J.-M.D. : J'ai ressenti une forte inquiétude des professionnels qui travaillent dans les UMD sur cette disparition du corpus législatif et une très forte demande pour que le statut de ces unités soit reconnu dans une règlementation particulière. Il n'est pas question d'enlever aux UMD leur rôle spécifique, même si l'état actuel du droit est d'en faire des unités hospitalières "classiques" du point de vue administratif. Il n'y a pas de volonté de leur ôter leur caractère particulier. Il faut par ailleurs rappeler que jusqu'en 2011, il n'y avait pas de mention d'UMD dans la loi. C'est finalement un retour au statu quo ante, et je crois qu'il n'y a pas d'inquiétude à avoir sur le fond.
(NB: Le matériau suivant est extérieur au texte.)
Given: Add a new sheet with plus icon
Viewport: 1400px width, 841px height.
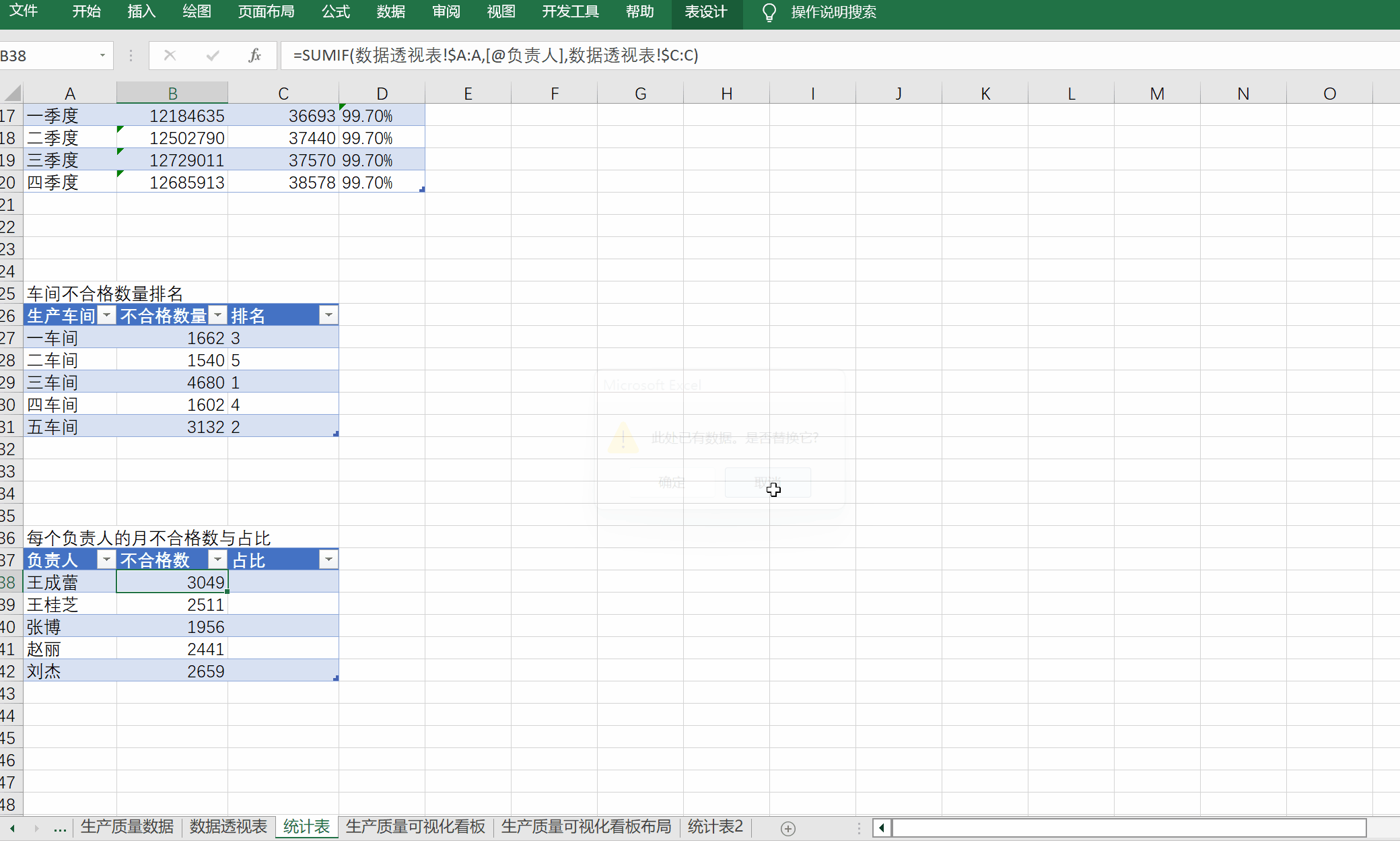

Selon moi, cela n'a pas d'autre signification que de montrer que cette différenciation n'a pas vocation à être inscrite dans la loi. Le décret de 2011 n'a en principe plus de valeur sauf s'il rentre dans la sphère du pouvoir règlementaire dit autonome du Gouvernement, lequel a le droit de prendre des décrets sans habilitation législative dès lors que leur objet relève de ce qu'il a compétence à règlementer, à savoir l'organisation administrative. L'inscription dans la loi en 2011 correspondait d'ailleurs à une espèce d'accentuation du volet répressif. Dans le discours d'Antony [prononcé en décembre 2008 par l'ancien chef de l'État Nicolas Sarkozy], il s'agissait clairement de désigner dans la loi des endroits où certains malades seraient plus "enfermés" que d'autres. Le législateur de 2013 nous dit qu'il ne s'agit pas d'un régime différent appliqué aux patients mais d'une différence de prise en charge. S'il y a des questions juridiques qui se posent aujourd'hui sur les UMD, il n'y a cependant pas de question de fond.  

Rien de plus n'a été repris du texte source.